--- START ---

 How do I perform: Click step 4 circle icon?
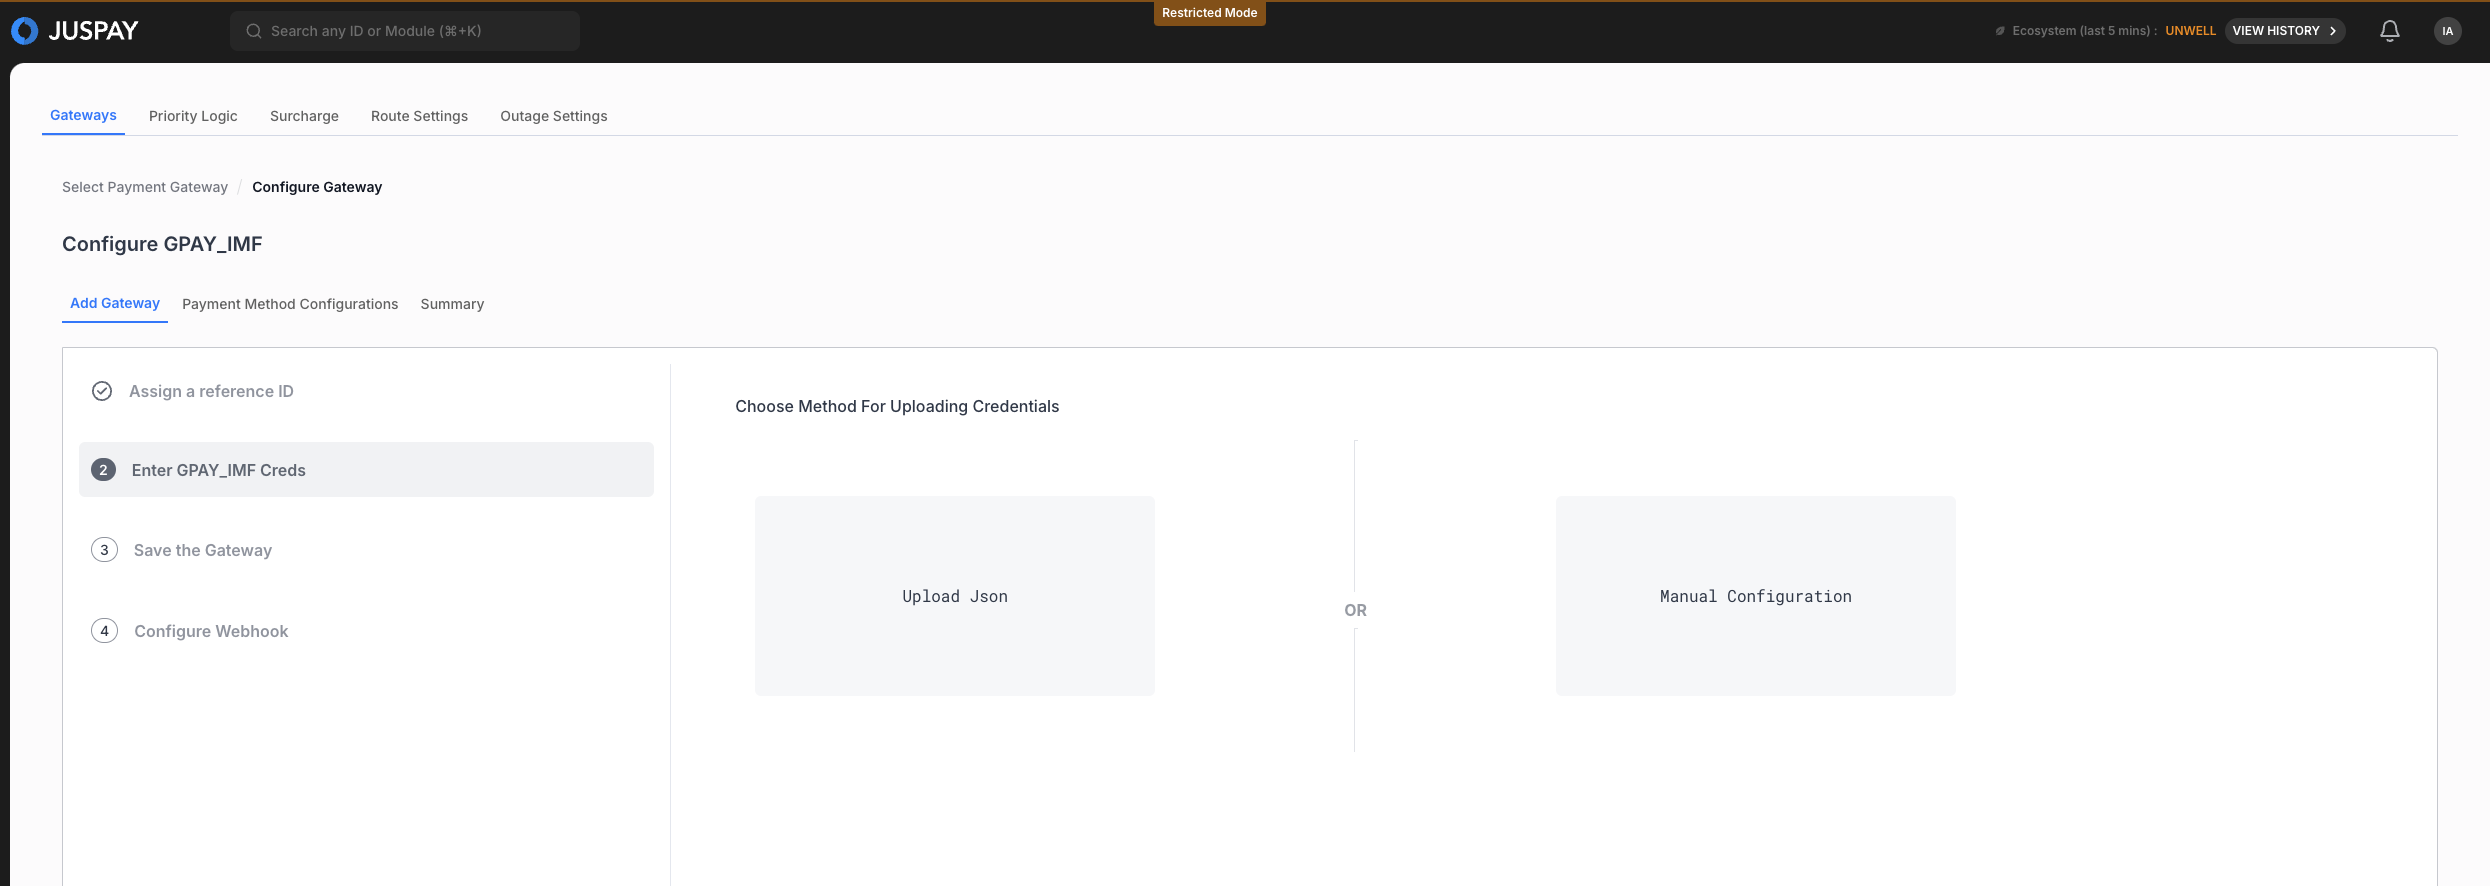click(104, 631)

--- END ---
--- START ---

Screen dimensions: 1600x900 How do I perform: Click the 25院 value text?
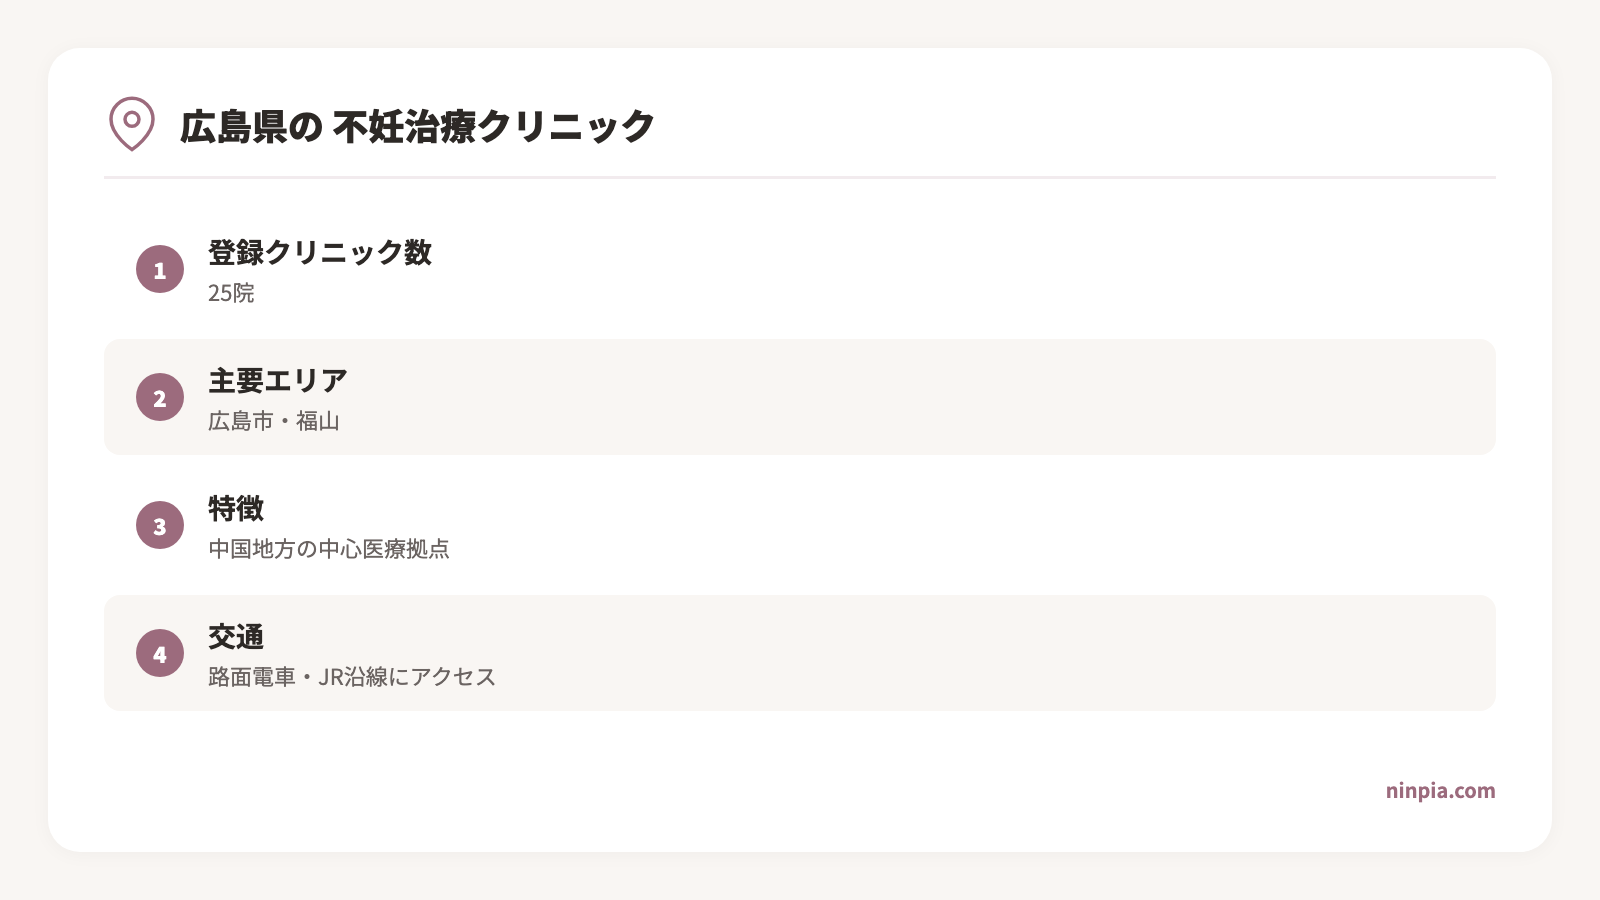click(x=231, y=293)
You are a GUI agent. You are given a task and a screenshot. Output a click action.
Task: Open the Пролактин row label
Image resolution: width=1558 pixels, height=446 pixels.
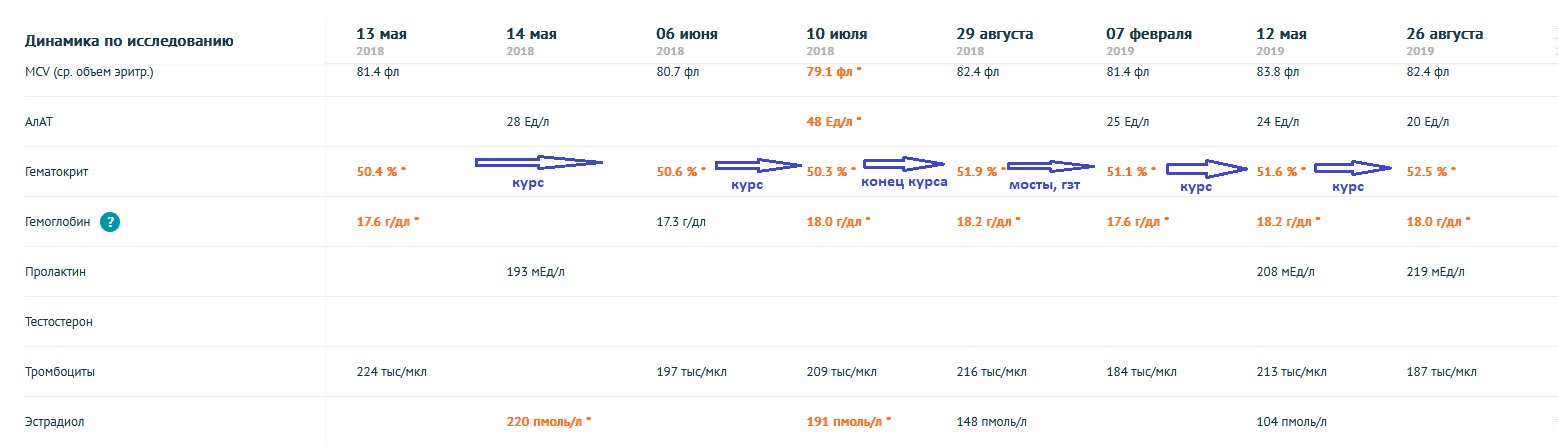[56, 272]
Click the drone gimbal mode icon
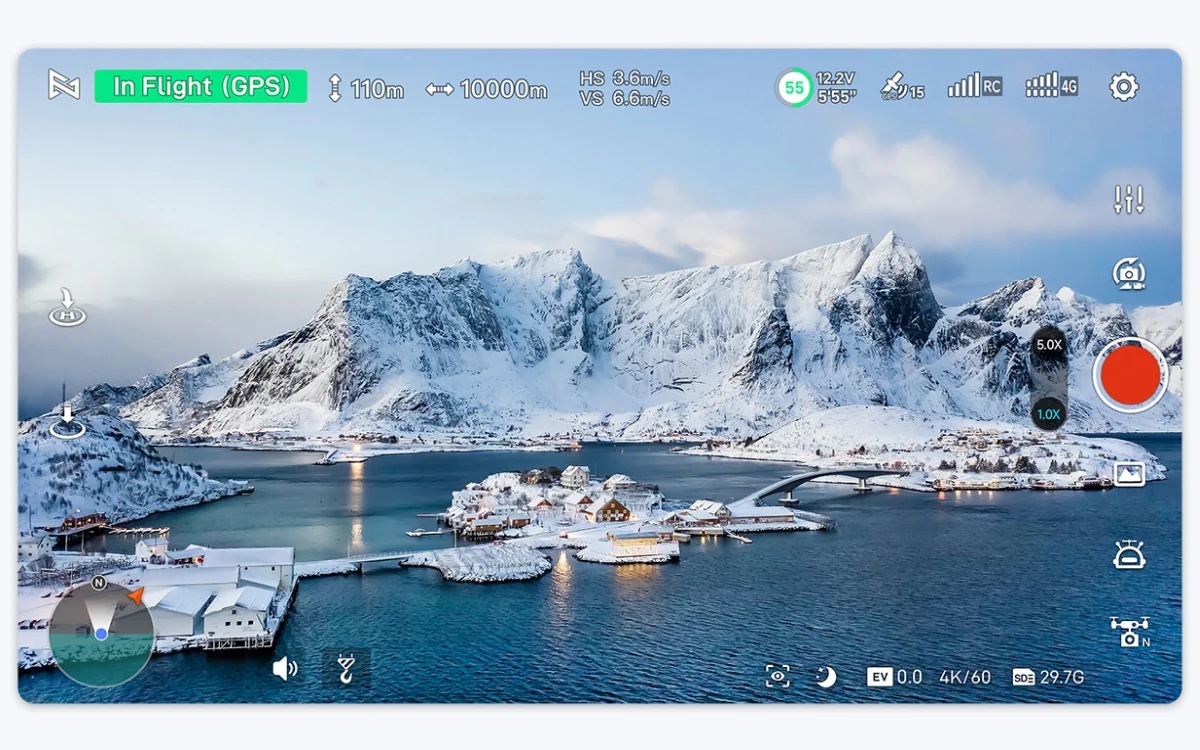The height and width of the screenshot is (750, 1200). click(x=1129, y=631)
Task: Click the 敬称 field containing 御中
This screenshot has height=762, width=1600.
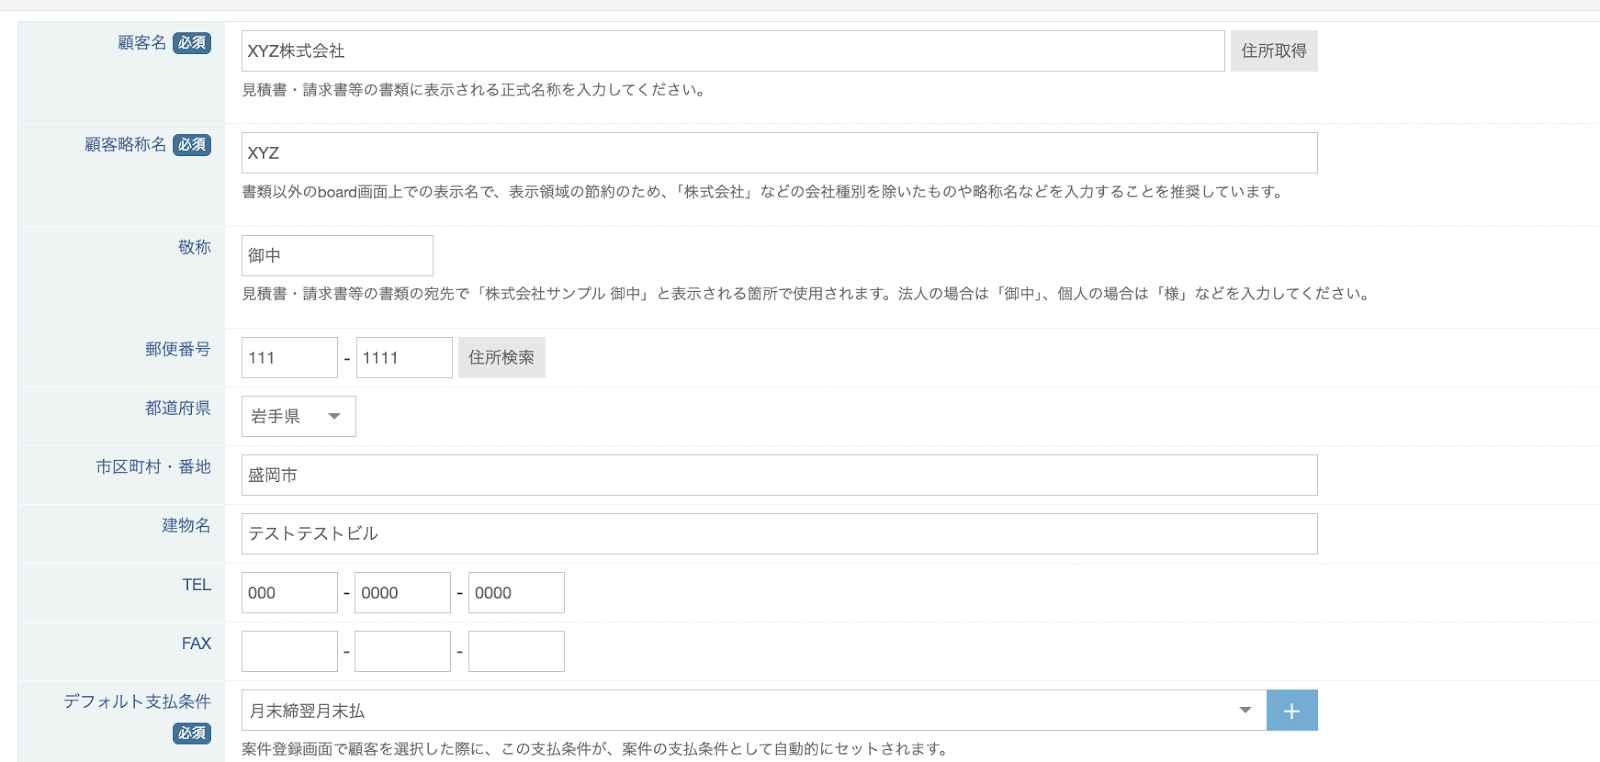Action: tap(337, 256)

--- END ---

YOUR GOAL |
Your answer should be the lines above, word for word, from the line with "You are a GUI" through the line with "Task: Click the 敬称 field containing 御中", minus the pictures.

RESPONSE AREA |
You are a GUI agent. You are given a task and a screenshot. Output a click action.
Task: Open the Пролактин row label
Image resolution: width=1558 pixels, height=446 pixels.
[56, 272]
Click the drone gimbal mode icon
The height and width of the screenshot is (750, 1200). click(x=1129, y=631)
Task: Click the 敬称 field containing 御中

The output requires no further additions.